_TO DO_
Copy the stretch from the start of the lines through the line containing "coordinates (363, 80)." verbatim.

_DATA PROVIDED_
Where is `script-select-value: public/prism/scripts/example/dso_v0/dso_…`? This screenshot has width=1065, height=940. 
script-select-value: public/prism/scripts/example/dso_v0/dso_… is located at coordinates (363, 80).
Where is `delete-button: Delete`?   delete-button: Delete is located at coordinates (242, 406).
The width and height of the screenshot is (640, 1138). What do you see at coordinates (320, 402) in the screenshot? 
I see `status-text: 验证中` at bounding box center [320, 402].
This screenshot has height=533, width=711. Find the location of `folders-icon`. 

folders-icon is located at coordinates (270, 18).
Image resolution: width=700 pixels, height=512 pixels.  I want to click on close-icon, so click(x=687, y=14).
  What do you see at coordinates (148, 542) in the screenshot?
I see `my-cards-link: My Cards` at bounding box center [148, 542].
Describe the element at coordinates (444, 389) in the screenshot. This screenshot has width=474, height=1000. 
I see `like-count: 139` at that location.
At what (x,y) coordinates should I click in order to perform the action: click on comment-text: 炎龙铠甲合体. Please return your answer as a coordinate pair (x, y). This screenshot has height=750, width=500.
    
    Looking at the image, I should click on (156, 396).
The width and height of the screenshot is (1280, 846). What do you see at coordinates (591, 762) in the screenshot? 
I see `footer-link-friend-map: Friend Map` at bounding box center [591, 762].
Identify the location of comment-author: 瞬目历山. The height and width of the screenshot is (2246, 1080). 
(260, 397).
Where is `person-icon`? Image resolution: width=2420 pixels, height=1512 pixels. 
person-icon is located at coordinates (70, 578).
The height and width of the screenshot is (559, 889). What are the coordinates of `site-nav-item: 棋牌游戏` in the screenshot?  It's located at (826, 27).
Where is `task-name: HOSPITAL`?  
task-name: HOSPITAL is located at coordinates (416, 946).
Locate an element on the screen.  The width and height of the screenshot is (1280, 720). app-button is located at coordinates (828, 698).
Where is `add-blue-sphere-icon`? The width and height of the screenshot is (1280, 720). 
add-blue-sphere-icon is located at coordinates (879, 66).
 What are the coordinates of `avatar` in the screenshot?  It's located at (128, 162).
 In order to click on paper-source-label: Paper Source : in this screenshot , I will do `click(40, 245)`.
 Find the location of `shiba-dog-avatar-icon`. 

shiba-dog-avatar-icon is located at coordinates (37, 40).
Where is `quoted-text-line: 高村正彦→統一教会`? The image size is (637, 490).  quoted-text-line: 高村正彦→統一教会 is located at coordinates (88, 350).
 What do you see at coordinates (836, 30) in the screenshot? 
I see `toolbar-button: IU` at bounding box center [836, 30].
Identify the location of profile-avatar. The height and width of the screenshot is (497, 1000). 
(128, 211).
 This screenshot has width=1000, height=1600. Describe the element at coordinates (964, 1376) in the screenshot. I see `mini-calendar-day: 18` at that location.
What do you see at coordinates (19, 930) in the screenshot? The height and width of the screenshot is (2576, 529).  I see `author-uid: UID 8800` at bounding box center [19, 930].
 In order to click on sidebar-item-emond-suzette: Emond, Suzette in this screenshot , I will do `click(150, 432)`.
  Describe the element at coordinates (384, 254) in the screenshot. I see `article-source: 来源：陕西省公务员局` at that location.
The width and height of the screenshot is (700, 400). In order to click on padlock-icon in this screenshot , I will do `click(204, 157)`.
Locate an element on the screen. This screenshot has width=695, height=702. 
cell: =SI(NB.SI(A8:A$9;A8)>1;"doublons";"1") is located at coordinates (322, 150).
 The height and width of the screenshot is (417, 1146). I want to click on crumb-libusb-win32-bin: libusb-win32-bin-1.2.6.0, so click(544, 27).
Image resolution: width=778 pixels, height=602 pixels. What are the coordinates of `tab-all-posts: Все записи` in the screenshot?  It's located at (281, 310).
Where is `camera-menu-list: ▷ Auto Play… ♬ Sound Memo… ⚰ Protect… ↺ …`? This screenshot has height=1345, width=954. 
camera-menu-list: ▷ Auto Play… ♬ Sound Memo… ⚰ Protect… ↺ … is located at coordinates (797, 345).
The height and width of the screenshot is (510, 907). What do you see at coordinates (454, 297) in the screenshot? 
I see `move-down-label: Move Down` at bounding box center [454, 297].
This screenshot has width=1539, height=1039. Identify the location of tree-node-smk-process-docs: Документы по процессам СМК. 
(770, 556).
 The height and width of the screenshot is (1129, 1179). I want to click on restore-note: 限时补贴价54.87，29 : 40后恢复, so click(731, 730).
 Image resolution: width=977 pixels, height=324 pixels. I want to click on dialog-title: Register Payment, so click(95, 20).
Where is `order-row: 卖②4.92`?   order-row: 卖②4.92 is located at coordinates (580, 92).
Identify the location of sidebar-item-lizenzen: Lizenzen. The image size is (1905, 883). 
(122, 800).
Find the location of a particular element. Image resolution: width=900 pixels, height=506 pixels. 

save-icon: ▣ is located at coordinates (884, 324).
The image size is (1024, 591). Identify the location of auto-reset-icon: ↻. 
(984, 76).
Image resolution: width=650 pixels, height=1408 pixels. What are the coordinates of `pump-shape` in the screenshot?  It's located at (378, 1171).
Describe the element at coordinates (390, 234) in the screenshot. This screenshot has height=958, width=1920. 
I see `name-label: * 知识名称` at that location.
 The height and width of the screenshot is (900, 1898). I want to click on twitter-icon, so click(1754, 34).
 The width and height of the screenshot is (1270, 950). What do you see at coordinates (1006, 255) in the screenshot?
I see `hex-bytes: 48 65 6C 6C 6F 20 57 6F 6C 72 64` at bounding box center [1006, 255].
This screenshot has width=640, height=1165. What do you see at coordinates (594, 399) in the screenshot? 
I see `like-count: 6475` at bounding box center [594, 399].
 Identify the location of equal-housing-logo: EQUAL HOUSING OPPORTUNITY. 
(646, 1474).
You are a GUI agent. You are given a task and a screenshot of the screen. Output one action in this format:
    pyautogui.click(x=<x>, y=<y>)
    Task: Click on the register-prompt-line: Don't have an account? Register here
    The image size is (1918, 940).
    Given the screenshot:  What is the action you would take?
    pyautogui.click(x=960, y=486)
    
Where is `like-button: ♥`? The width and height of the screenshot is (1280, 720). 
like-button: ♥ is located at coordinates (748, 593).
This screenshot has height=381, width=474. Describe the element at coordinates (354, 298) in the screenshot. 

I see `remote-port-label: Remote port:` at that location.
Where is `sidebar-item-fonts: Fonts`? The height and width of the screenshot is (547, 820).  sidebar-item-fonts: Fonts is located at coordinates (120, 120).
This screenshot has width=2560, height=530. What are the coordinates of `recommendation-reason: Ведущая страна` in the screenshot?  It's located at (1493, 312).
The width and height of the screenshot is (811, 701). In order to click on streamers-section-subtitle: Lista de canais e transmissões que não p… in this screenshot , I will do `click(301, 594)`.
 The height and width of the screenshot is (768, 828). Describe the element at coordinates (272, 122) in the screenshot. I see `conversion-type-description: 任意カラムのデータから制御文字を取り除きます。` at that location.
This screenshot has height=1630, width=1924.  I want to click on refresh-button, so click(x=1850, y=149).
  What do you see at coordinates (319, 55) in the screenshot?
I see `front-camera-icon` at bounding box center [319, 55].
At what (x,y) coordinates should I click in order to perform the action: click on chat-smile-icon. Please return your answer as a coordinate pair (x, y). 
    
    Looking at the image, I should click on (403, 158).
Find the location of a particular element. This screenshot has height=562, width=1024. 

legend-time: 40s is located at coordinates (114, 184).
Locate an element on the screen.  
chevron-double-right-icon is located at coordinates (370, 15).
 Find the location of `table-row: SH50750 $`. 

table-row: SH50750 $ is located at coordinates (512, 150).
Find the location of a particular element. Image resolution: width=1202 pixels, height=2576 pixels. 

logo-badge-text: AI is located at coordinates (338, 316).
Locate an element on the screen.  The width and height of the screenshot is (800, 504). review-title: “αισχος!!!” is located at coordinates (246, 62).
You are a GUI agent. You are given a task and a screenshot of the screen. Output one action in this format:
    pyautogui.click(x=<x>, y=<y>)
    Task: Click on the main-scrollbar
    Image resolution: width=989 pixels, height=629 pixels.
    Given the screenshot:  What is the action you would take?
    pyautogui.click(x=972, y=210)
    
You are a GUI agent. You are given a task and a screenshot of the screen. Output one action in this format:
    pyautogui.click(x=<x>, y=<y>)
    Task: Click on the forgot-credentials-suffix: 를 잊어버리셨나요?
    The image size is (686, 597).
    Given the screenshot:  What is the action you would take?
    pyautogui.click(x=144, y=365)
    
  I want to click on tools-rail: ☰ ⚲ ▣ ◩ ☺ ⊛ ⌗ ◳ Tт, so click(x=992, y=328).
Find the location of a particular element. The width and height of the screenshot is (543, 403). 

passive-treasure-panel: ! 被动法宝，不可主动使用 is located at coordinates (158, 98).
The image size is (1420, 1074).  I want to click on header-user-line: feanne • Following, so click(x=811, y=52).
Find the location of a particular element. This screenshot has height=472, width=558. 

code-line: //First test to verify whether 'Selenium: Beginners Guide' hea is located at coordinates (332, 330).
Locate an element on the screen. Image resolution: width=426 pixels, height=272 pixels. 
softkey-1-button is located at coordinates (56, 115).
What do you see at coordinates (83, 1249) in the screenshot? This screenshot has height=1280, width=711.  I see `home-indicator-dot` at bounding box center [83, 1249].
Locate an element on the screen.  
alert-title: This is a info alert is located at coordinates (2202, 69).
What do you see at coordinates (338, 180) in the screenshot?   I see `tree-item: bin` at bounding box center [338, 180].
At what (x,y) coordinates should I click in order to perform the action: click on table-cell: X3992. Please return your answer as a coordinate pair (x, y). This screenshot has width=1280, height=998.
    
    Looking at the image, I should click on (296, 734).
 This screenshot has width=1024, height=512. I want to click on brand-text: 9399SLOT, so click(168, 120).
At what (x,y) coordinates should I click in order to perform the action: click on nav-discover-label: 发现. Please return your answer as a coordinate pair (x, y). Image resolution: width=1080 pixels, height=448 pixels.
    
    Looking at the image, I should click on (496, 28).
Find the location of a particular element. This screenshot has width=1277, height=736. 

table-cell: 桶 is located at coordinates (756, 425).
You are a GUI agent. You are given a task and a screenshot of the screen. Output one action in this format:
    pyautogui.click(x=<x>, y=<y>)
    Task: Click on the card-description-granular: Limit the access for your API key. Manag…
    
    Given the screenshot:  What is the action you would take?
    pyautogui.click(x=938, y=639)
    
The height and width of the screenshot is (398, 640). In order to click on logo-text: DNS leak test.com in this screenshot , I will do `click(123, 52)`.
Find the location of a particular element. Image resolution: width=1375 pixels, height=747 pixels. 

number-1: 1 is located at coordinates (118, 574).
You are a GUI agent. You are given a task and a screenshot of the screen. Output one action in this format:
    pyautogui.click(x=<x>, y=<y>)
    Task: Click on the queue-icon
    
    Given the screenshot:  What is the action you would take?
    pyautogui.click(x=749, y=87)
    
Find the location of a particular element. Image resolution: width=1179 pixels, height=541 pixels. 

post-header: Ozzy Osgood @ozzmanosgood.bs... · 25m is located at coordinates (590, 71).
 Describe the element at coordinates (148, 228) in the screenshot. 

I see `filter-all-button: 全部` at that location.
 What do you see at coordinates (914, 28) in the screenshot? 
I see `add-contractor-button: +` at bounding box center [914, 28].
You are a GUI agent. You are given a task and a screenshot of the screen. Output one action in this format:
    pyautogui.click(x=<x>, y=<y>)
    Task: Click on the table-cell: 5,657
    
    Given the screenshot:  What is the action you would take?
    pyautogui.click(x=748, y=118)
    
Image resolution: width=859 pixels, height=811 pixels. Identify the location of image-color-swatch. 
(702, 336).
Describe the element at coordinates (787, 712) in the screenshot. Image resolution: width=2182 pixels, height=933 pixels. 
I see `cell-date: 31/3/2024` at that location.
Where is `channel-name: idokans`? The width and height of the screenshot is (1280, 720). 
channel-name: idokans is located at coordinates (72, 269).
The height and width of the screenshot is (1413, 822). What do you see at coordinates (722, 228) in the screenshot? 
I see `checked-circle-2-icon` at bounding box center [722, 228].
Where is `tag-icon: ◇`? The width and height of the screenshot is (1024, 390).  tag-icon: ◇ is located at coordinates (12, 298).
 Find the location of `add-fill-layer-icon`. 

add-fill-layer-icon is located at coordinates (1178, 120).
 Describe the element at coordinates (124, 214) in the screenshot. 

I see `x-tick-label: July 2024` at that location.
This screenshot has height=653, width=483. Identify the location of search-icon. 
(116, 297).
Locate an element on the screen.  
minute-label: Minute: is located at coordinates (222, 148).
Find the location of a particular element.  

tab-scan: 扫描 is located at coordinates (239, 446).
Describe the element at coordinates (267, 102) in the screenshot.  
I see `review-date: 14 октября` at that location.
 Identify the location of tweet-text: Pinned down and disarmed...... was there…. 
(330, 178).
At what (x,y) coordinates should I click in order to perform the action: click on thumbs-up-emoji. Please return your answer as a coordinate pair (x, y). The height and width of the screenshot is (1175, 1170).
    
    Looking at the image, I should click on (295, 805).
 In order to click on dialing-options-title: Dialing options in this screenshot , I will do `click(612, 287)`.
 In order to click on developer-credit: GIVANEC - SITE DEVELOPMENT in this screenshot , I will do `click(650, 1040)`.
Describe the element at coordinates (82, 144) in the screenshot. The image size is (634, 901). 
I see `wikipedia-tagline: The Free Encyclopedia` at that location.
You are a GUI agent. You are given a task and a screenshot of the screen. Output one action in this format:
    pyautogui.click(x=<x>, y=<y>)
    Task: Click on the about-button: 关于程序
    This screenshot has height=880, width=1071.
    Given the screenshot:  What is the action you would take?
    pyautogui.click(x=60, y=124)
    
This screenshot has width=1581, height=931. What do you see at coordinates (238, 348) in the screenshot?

_ANSWER SPACE_
Where is `script-select-value: public/prism/scripts/example/dso_v0/dso_…`? This screenshot has width=1065, height=940. 
script-select-value: public/prism/scripts/example/dso_v0/dso_… is located at coordinates (363, 80).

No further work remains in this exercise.